Although patients who had received lipid-lowering drugs had a more favorable overall lipid profile than those who had not, there was no statistical difference in any specific parameter of the lipid profile or in the qualitative characteristics of LDL between the 2 groups at baseline ( Table 3 ). Relative changes in the lipid profile or in the qualitative characteristics of LDL after intensified hypoglycemic therapy were also similar in the 2 groups.

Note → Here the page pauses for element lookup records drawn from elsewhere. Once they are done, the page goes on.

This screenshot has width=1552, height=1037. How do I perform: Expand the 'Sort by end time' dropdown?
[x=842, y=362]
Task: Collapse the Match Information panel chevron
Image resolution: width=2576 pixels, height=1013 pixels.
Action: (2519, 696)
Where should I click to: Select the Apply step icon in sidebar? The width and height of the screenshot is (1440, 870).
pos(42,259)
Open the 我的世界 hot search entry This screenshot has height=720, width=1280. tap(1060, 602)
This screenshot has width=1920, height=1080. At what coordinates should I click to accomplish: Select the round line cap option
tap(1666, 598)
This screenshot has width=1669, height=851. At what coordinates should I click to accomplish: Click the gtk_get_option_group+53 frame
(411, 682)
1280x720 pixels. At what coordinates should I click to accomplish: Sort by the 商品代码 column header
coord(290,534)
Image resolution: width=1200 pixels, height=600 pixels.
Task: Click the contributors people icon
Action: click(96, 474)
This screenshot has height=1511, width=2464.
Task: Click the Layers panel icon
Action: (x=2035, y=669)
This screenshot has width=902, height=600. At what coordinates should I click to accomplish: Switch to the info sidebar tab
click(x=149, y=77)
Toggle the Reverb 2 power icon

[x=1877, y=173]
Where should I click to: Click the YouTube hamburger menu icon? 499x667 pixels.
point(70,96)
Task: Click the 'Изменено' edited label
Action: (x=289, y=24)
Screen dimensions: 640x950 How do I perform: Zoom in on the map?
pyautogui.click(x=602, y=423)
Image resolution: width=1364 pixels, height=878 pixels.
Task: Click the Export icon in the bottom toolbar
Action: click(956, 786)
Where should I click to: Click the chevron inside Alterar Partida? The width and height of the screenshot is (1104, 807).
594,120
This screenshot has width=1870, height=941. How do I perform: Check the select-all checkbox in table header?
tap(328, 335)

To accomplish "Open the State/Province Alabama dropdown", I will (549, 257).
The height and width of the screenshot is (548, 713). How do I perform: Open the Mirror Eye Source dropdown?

Regarding Lp-PLA2, patients who were receiving lipid-lowering therapy at baseline had lower Lp-PLA2 activity and higher relative content in HDL than those who were not receiving this therapy ( Figure 2 ). Intensified hypoglycemic treatment decreased significantly Lp-PLA2 activity and increased significantly the proportion of Lp-PLA2 in HDL in patients who did not receive previous lipid-lowering therapy but not in those receiving lipid-lowering therapy.